The ADLRP method analyzes user reviews versus product reviews. To investigate the influence of user features and item features on the prediction of ratings, this experiment compared the prediction results of the user-based ADLRP method with the item-based ADLRP method. The user-based ADLRP method analyzes user reviews and extracts user features, including aspect features, sentiment intensity, and semantic features, and inputs the features into the model proposed in this study for rating prediction. Similarly, the item-based ADLRP method extracts features from product reviews for rating prediction. Both methods are based on the ADLRP method; the main difference lies in the features used. The number of aspects was set as 15 in the two methods, and the comparison results are shown in Figure 9.

According to Figure 9, we can see that user-based ADLRP has the lowest prediction accuracy, followed by item-based ADLRP; the ADLRP method has the best prediction accuracy. By considering the features extracted from both user and product reviews during predicting rating, we can obtain more accurate user preferences and product ratings, and significantly improve prediction accuracy.

4.3.5. Comparison of Rating Prediction Methods

This experiment compared the ADLRP method, as proposed in this study, with three different types of rating prediction methods, including:

Matrix factorization methods: MF, NMF, SVD++, and ALFM.
Nearest neighbor methods: KNN and KNN-Mean.
Deep learning methods: AutoRec, DeepCoNN-DNN, DeepCoNN-CNN, and ADLRP.

The description of each method is described in Section 4.3.1. In the matrix factorization methods, the number of implied factors of the three MF-related methods was set in the range of 20 to 100, in increments of 10. The results show that the optimal number of implied factors is 20 for all of MF, NMF, and SVD++. In the nearest neighbor methods, the neighbor number K of the KNN and KNN-Mean methods was set in the range of 20 to 100, in increments of 10 in each experiment. The number of neighbors with the best prediction result was selected as the best parameter. According to the experimental results, the best K was 20 for KNN and 80 for KNN-Mean. In the deep learning method, the parameters of the AutoRec method were set as follows: the number of neurons: 500, optimizer: Adam, and learning rate: 0.001. Both DeepCoNN-DNN and DeepCoNN-CNN use GloVe to convert reviews into word vectors. DeepCoNN-DNN consists of three hidden layers and two fully connected layers, with 200 neurons in each hidden layer, Adam as the optimizer, and MSE as the loss function. DeepCoNN-CNN has 2 filters, a convolutional kernel size of 10, and 6 strides, with tanH and ReLu being the activation functions in the convolutional and fully connected layers, respectively, Adam being the optimizer, and MSE being the loss function. The parameters of the ADLRP method, as proposed in this study, are described in Section 4.3.2. In this experiment, the best parameters of each method were selected to compare the rating prediction results, as shown in Figure 10 and Figure 11.

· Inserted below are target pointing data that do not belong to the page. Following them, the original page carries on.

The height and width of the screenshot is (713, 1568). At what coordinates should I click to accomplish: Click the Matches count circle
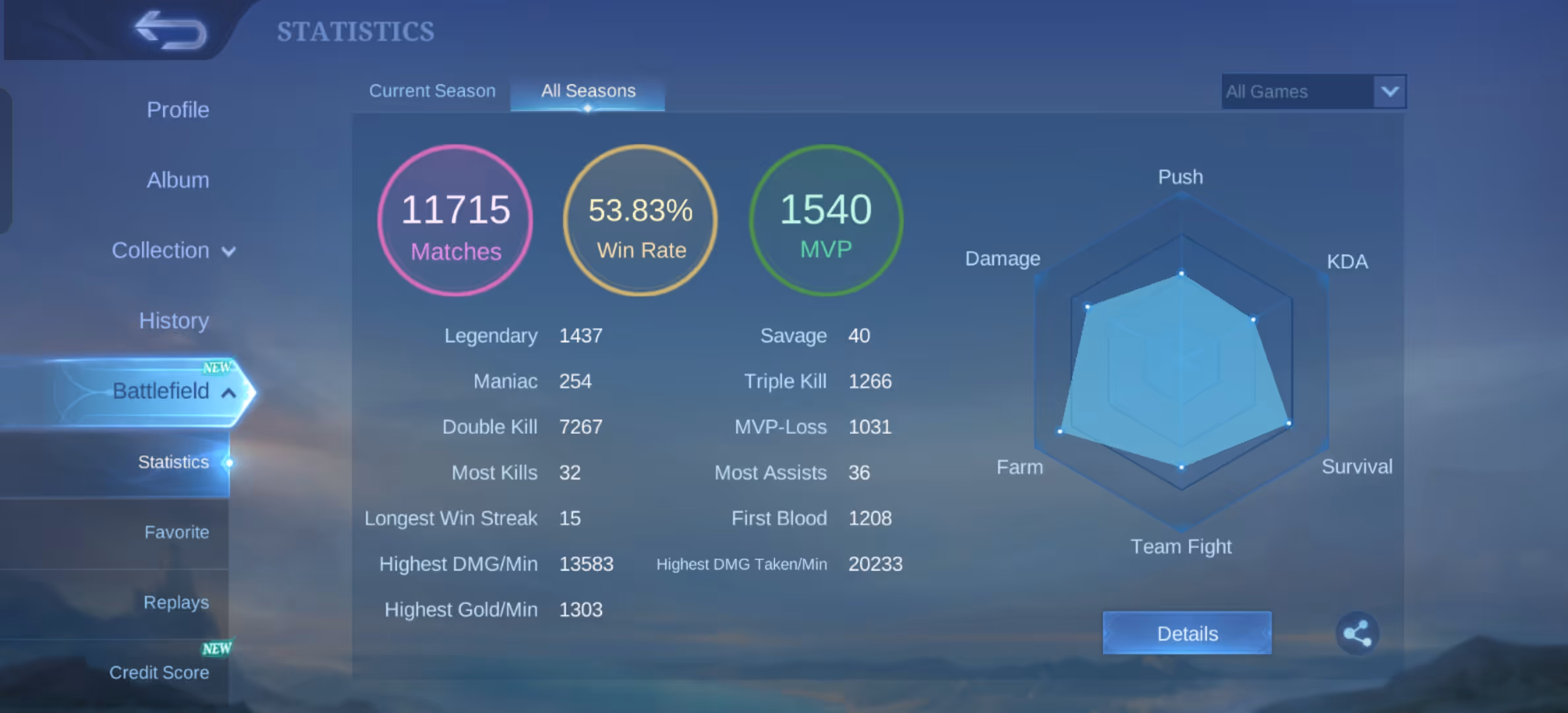coord(455,221)
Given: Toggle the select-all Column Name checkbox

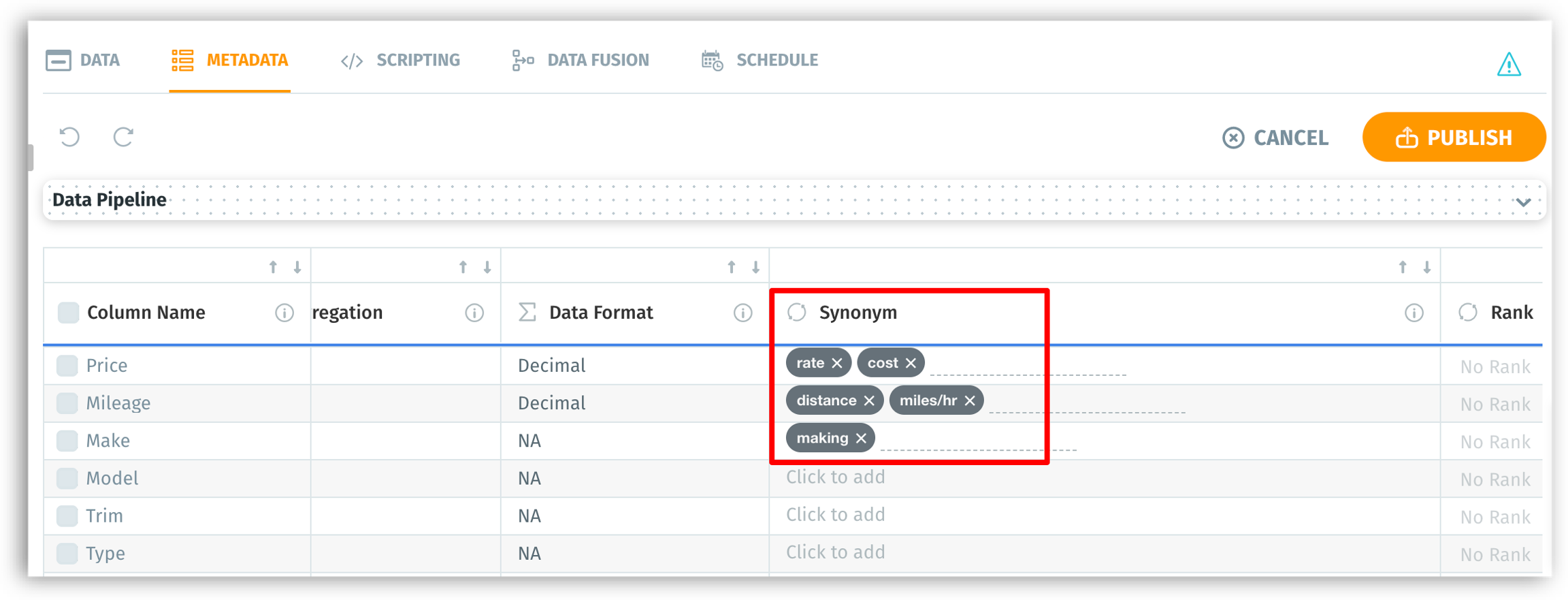Looking at the screenshot, I should 68,313.
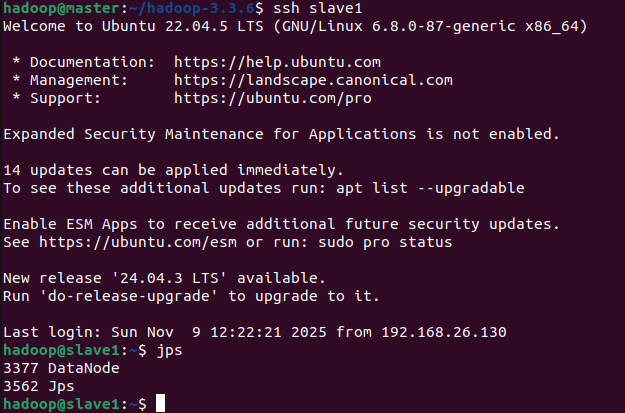Image resolution: width=625 pixels, height=413 pixels.
Task: Open the https://landscape.canonical.com management link
Action: 313,79
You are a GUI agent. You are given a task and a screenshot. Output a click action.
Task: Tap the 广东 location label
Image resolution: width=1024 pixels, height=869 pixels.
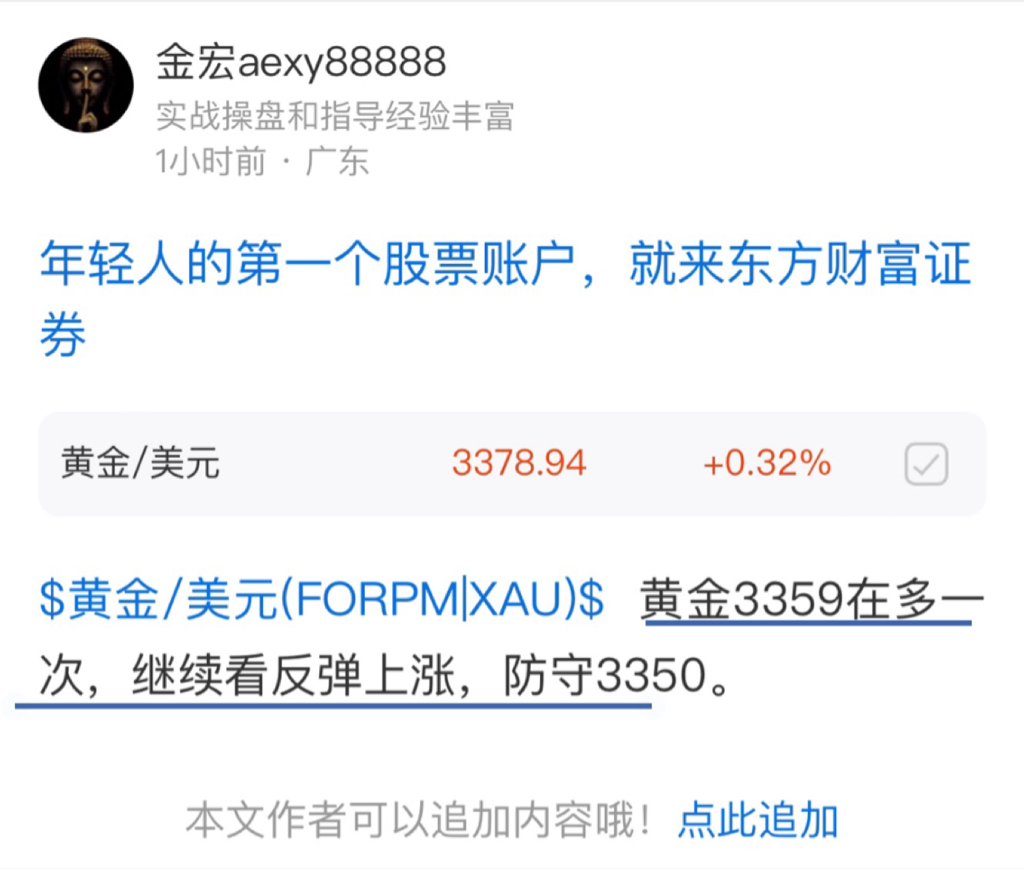pyautogui.click(x=337, y=161)
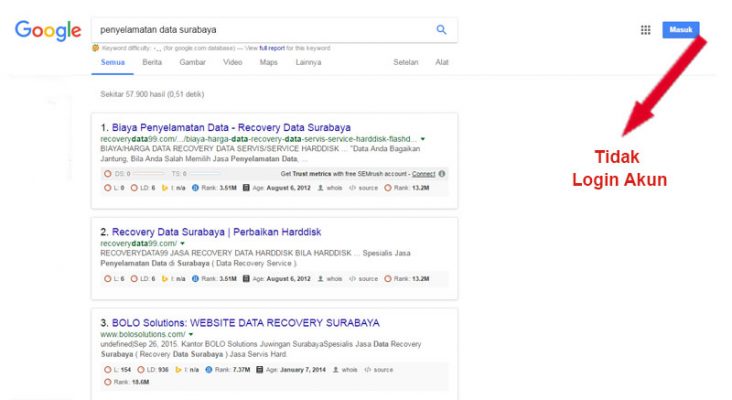
Task: Switch to the Berita tab
Action: [152, 62]
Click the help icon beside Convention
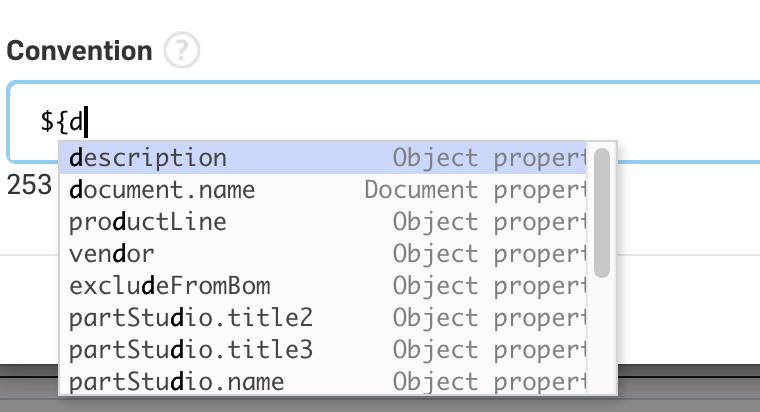Image resolution: width=760 pixels, height=412 pixels. point(182,51)
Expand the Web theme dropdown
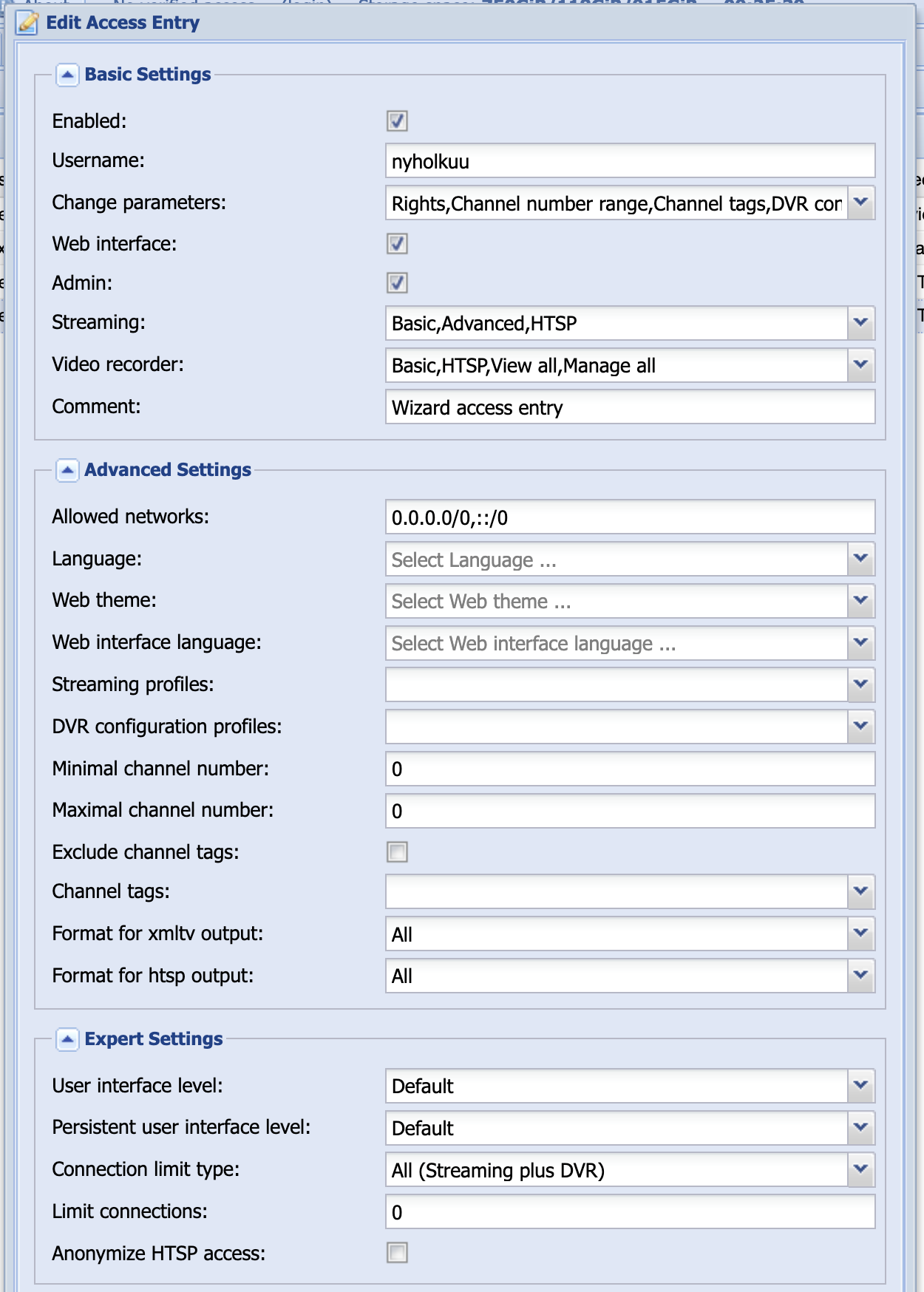The image size is (924, 1292). pos(860,601)
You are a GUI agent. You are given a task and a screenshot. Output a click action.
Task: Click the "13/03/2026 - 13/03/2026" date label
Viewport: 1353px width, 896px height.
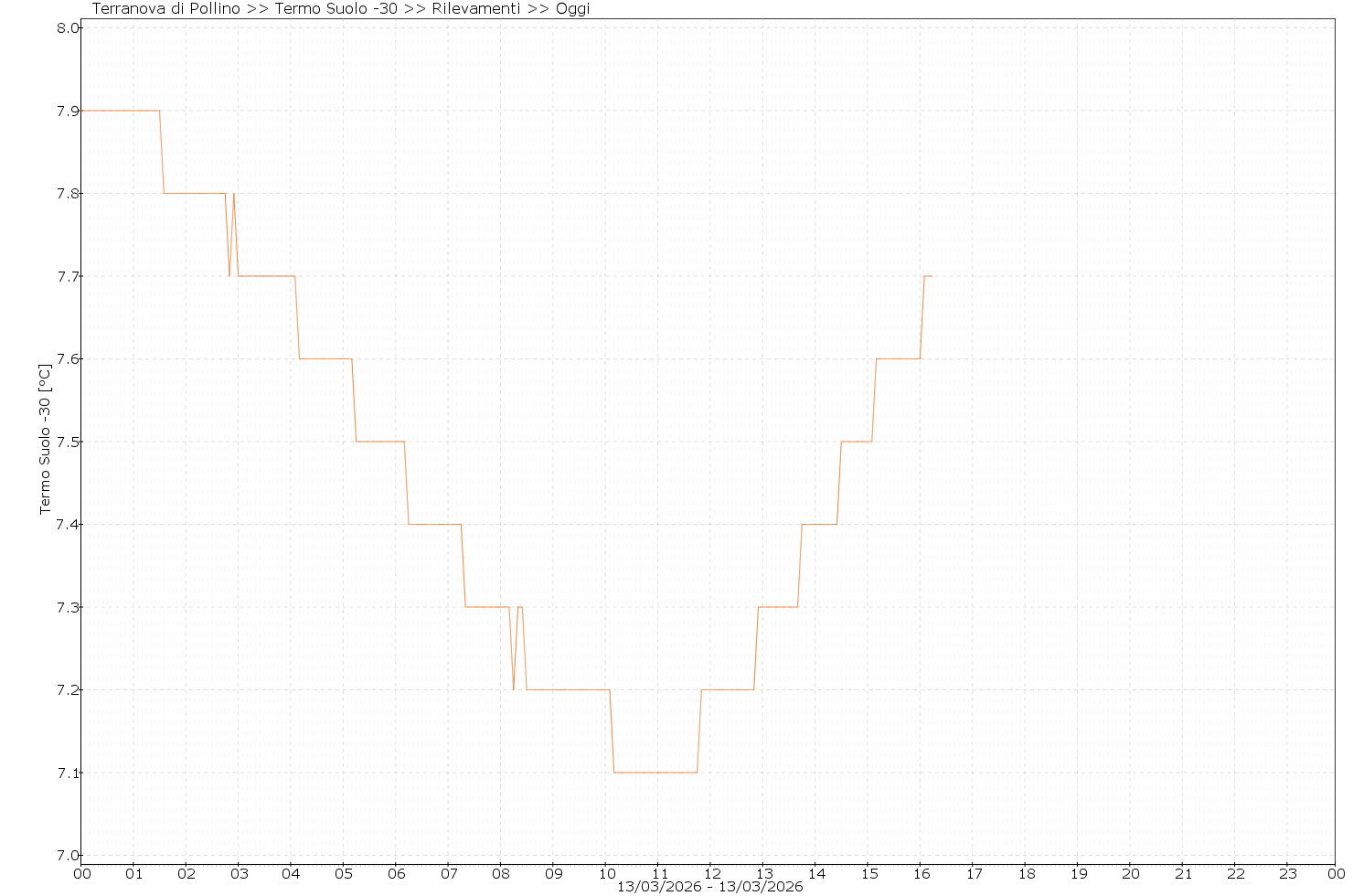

Among the MF-based methods, ALFM has the best prediction ability. In addition to the original rating matrix, ALFM extracts the latent topics from reviews and predicts ratings based on the combination of aspect importance and aspect ratings. The latent topics and aspect importance help to effectively enhance prediction accuracy. In contrast, the traditional MF-based method only uses the rating matrix for rating prediction, and its prediction accuracy is the worst among all the methods. In the KNN-based methods, the prediction accuracy of the KNN-Mean is slightly better than that of the traditional KNN.

In the deep learning-related methods, the prediction accuracy is AutoRec < DeepCoNN DNN < DeepCoNN CNN < ADLRP. AutoRec only uses the rating data to make predictions and does not analyze the review content; thus, compared with other deep learning-related methods, the prediction accuracy of AutoRec is unsatisfactory. Except for SVD++, AutoRec outperforms the MF-based and KNN-based methods, which only use rating data for predictions. Both DeepCoNN DNN and DeepCoNN CNN predict ratings based only on user and product features, but DeepCoNN CNN outperforms DeepCoNN DNN; this also indicates that a CNN can better improve the accuracy of rating predictions compared to a deep neural network (DNN). The proposed method, ADLRP, can produce the best prediction results, as it analyzes the implicit aspects, sentiment, and semantics in reviews, which helps to build more accurate user preference features and product evaluation features. CNN can effectively improve the accuracy of rating prediction. In general, the prediction accuracy of a method that analyzes the implicit features of the review text is better than that of a method that only uses the rating data. Moreover, deep learning-related methods also help to improve rating prediction accuracy.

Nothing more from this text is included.